*EXERCISE INSTRUCTIONS*: What's needed is an exact copy of the lines from the one that contains "You are a computer-use" to the end of the data below, leaving the pictures out.

========================================

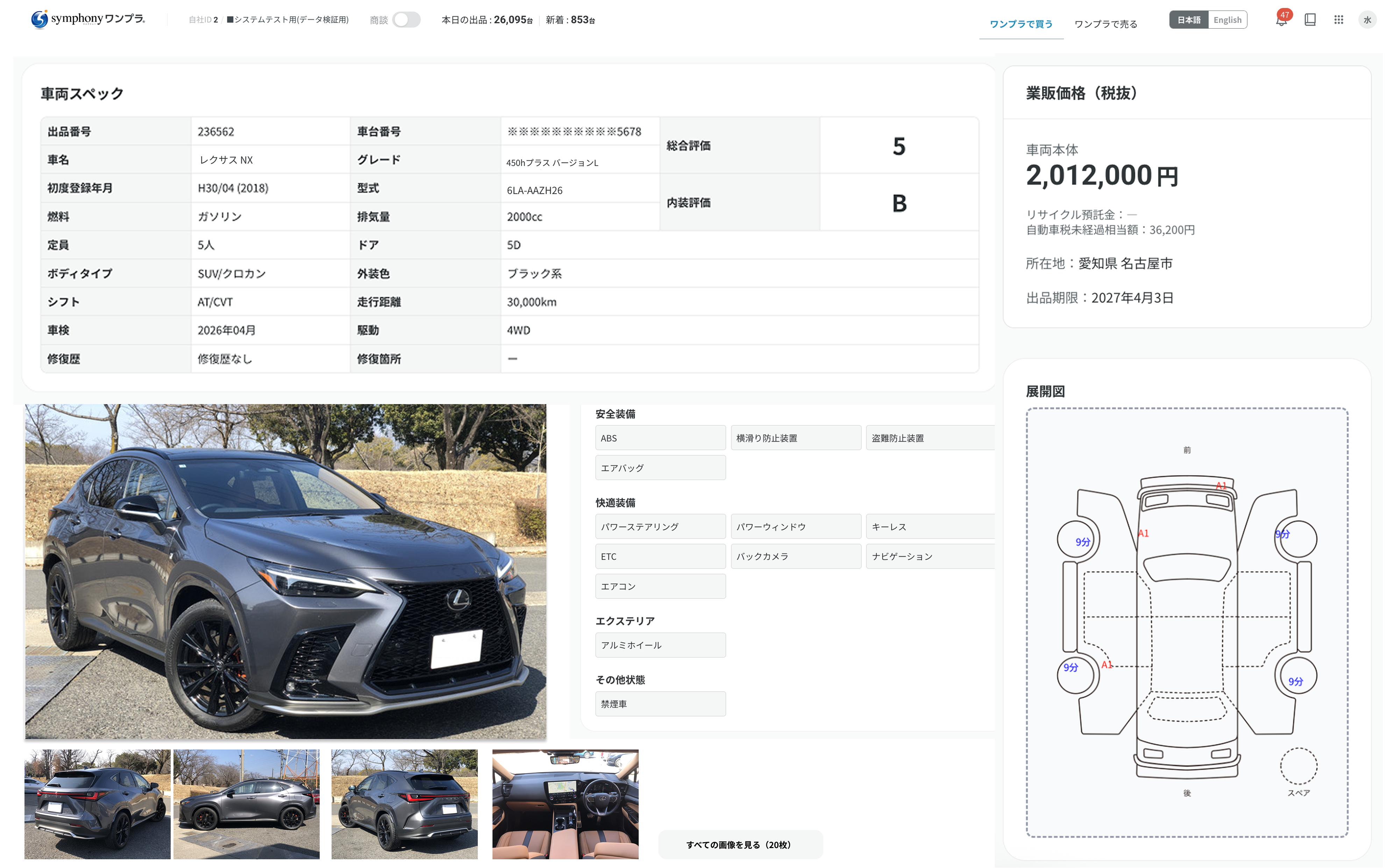Enable the 商談 toggle switch
The width and height of the screenshot is (1397, 868).
pyautogui.click(x=406, y=19)
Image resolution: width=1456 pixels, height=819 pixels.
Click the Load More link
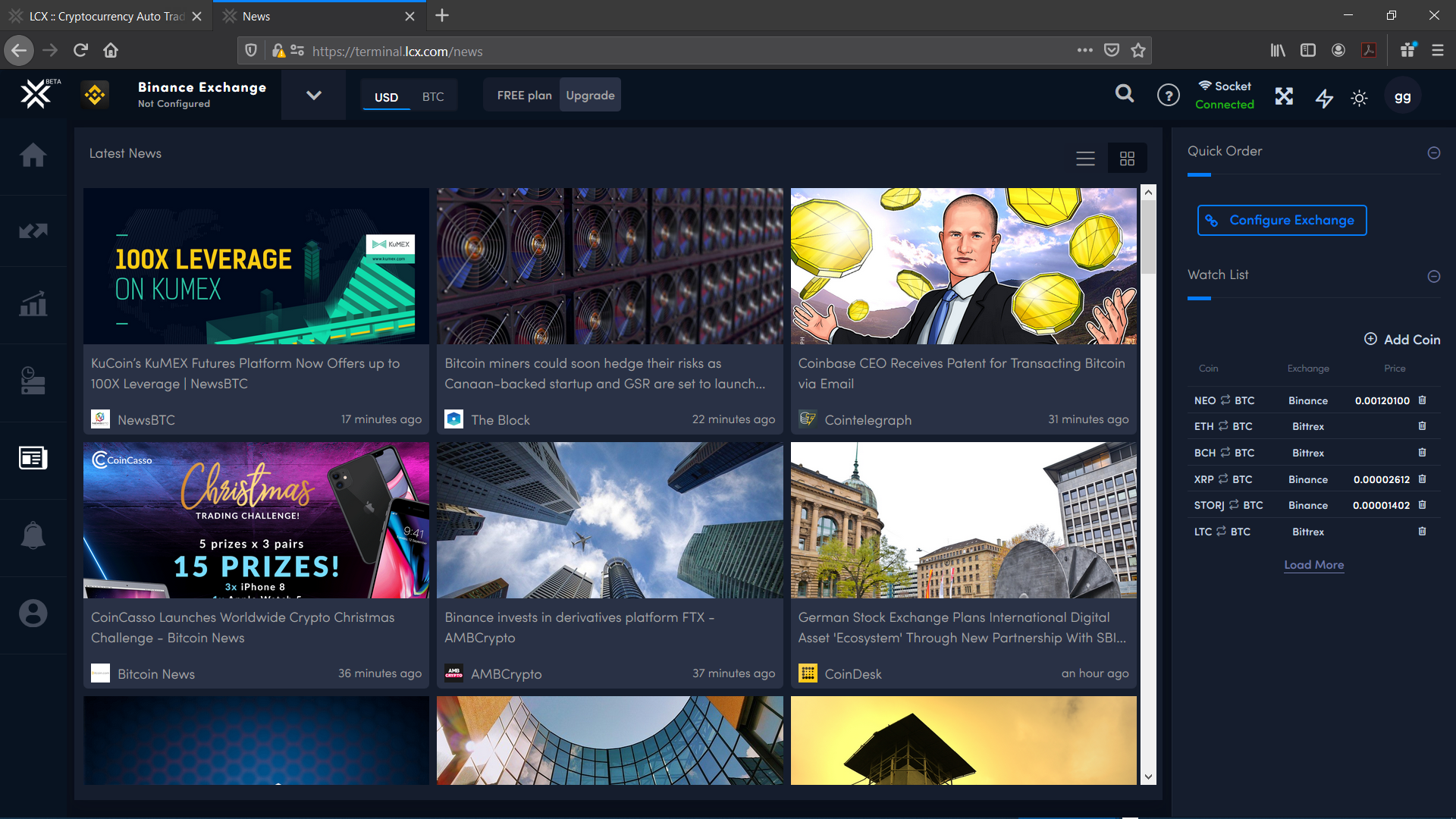click(1313, 565)
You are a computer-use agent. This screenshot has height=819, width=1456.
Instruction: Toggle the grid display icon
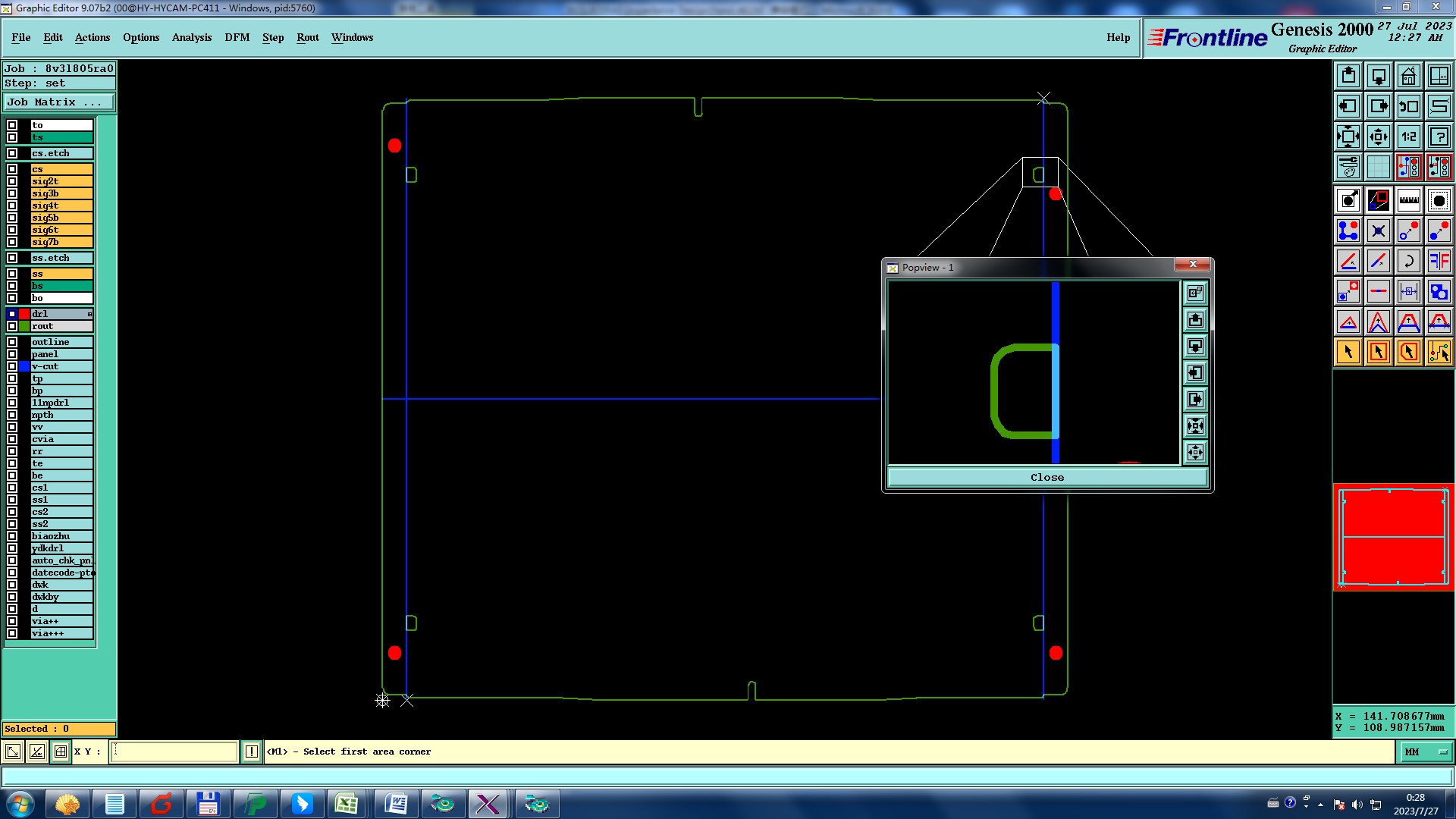(1378, 167)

========================================

*ANSWER*:
You are a computer-use agent. This screenshot has height=819, width=1456.
Instruction: Toggle the grid display icon
(1378, 167)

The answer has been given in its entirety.